Thursday, April 5, 2012

Humbled By Humility

"...before honour is humility." - Pr. 15:33b, NKJV

   I've just settled down for the evening with my ESV study Bible and some devotional books as I try to keep tracking and immersing myself in the events of Holy Week. Yesterday's readings in the Gospels gave me much to contemplate regarding God's meticulous planning and sovereignty over the events of history, as I thought about the gathering of actors and the setting of the stage for the events leading up to Christ's passion [1]. 

   According to the timeline of the events that have been put together of Christ's final week [2], people in Jerusalem (including Jesus' disciples) have been busy during the day making preparations for the Passover, which begins at sunset. The temple has been extremely busy during the day as lamb after lamb has been sacrificed - some historical estimates place the number around a quarter of a million animals sacrificed for Passover during Christ's time. The disciples have roasted the lamb, and prepared various side dishes for the meal (including bread). They have also prepared the room for celebrating this important meal in their yearly calendar. All Israel is gathering to remember the night of God's deliverance of their ancestors from the land of Egypt thousands of years ago, with the slaying of Egypt's firstborn and his "passing over" of their houses that had been marked and sprinkled with the blood of slain lambs.

Bread. Wine. Body. Blood.
   It is now evening, and Christ has begun the Passover meal with His disciples. During the meal, He has taken bread, broken it and instituted the future memorial of His body, with the words, "This is my body which is given for you. Do this in remembrance of me." Passing the cup of wine, He has pronounced its significance: "This cup that is poured out for you is the new covenant in my blood" [3]. It is also during the meal that He has identified Judas as his betrayer, though none of the others understand. The Passover meal is almost over; the food is almost over, the dishes almost empty. And now, the incarnate Word of God, in whom, through whom and for whom all things exist, once again shows Himself to be a Man like no other:

"Jesus, knowing that the Father had given all things into His hands, and that He had come from God and was going back to God, rose from supper. He laid aside His outer garments and, and taking a towel, tied it around His waist. Then He poured water into a basin and began to wash the disciples' feet and wipe them with the towel that was wrapped around His waist...When He had washed their feet and put on His outer garments and resumed His place, He said to them, 'Do you understand what I have done to you? You call me Teacher and Lord, and you are right for so I am . If then, your Lord and Teacher, have washed your feet, you also out to wash one another's feet.
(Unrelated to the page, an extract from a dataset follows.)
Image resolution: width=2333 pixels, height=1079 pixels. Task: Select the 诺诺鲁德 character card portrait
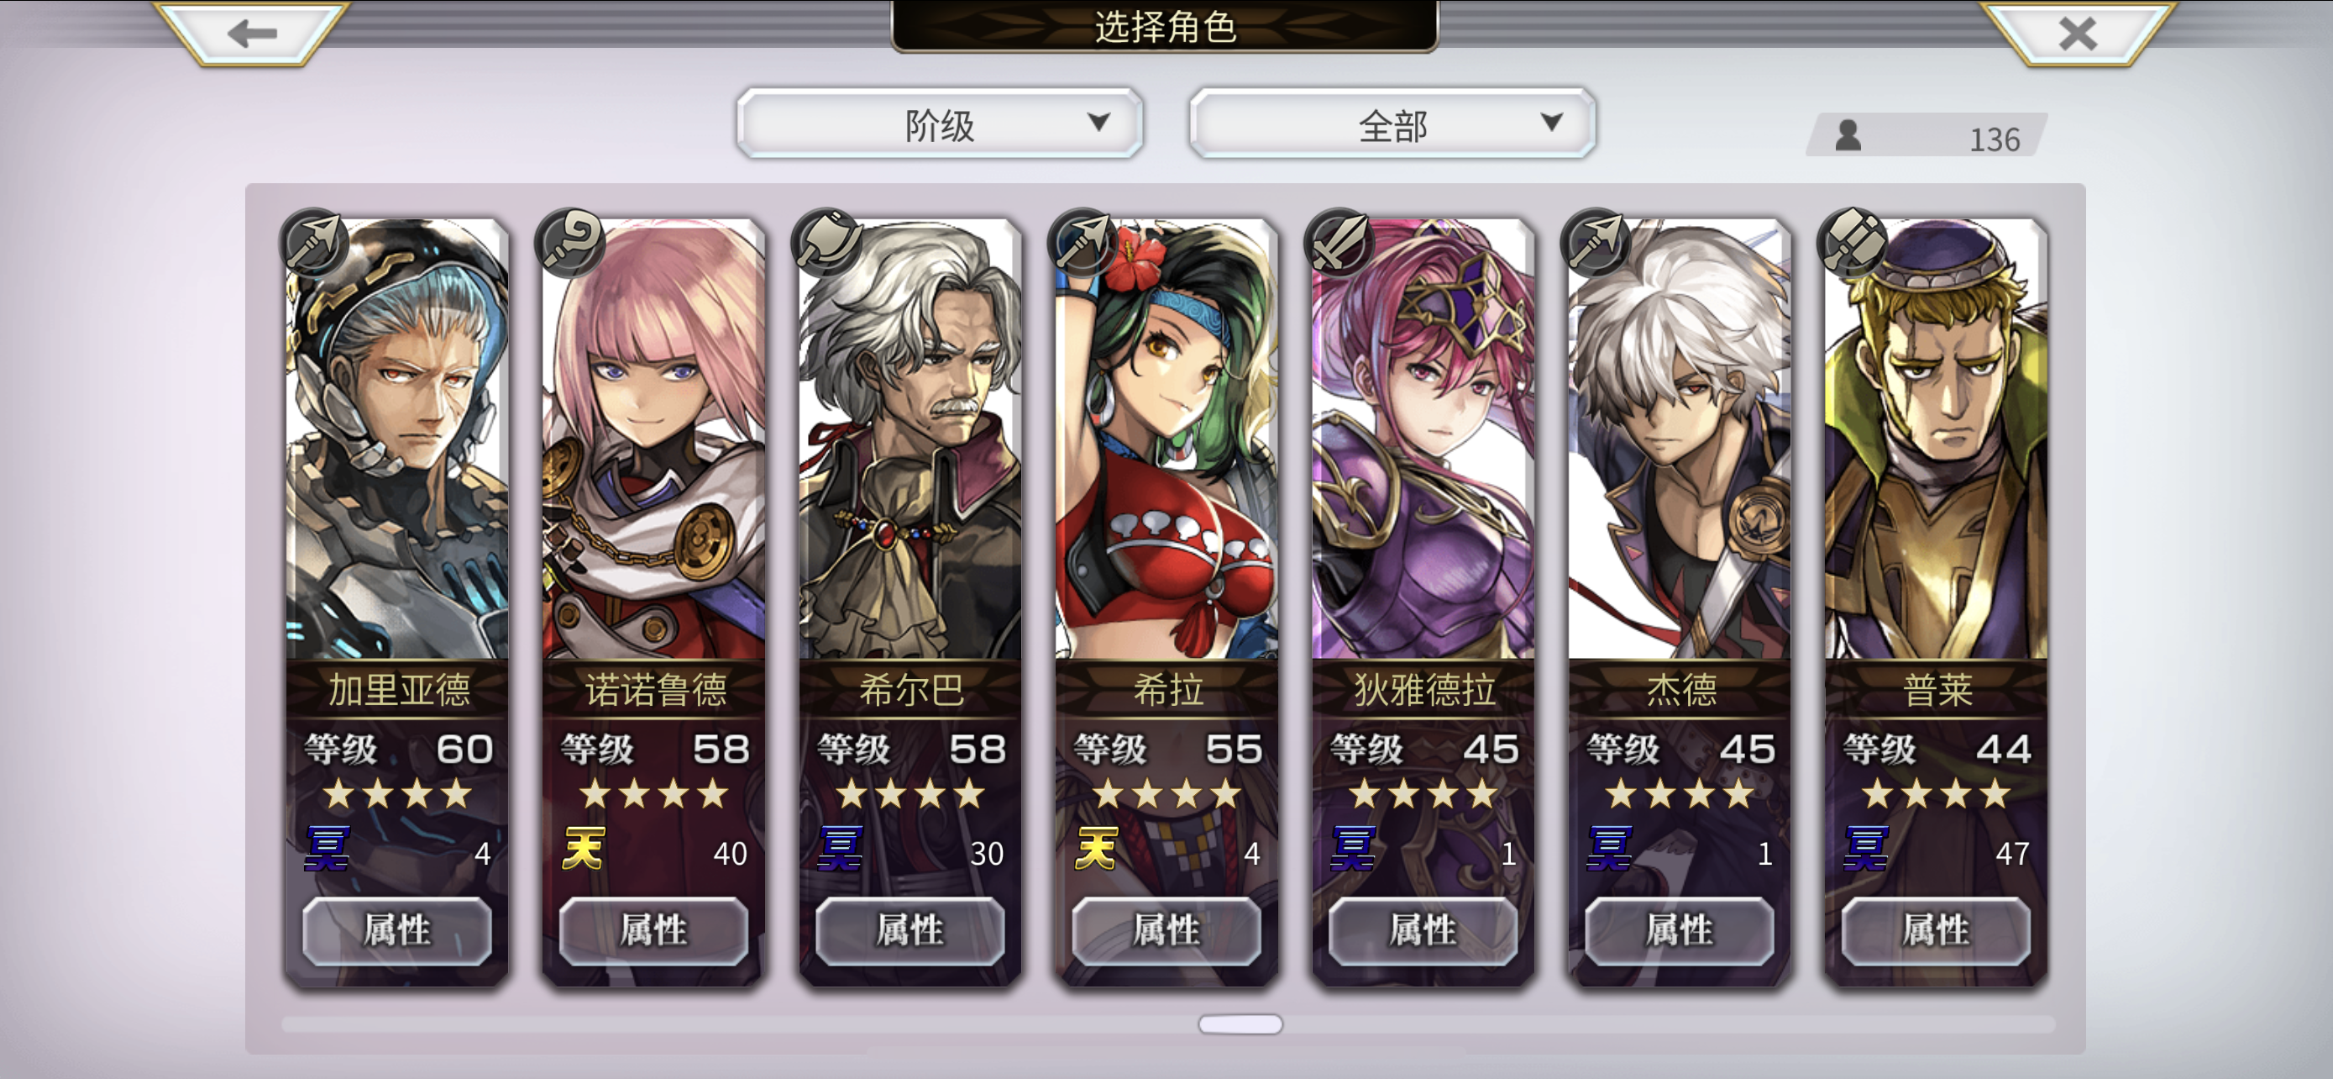click(x=653, y=438)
For I have given you an example, that you also should do just as I have done to you. Truly, truly I say to you, a servant is not greater than His master, nor is a messenger greater than the one who sent Him. If you know these things, blessed are you if you do them." - John 13:3-5, 12-17, ESV

   I can only imagine the shock on the disciples' faces; washing people's feet was considered to be a task reserved for non-Jewish slaves. In that time and culture where people walked long distances on dusty roads What a Man, and yet God! What a Servant, and yet the King of kings! There is no one else like the Lord of glory. Human imagination cannot concoct such a God, who works miracles beyond comprehension, and then stoops to wash the dirty feet of His followers! This righteous and holy God, who walked the dusty roads of Palestine for thirty three years, assumed the posture of a servant and washed the dust that He Himself had created off the feet of His creation. In the gesture of utmost love for His enemies, He even washed the feet of the one who had already agreed to betray Him.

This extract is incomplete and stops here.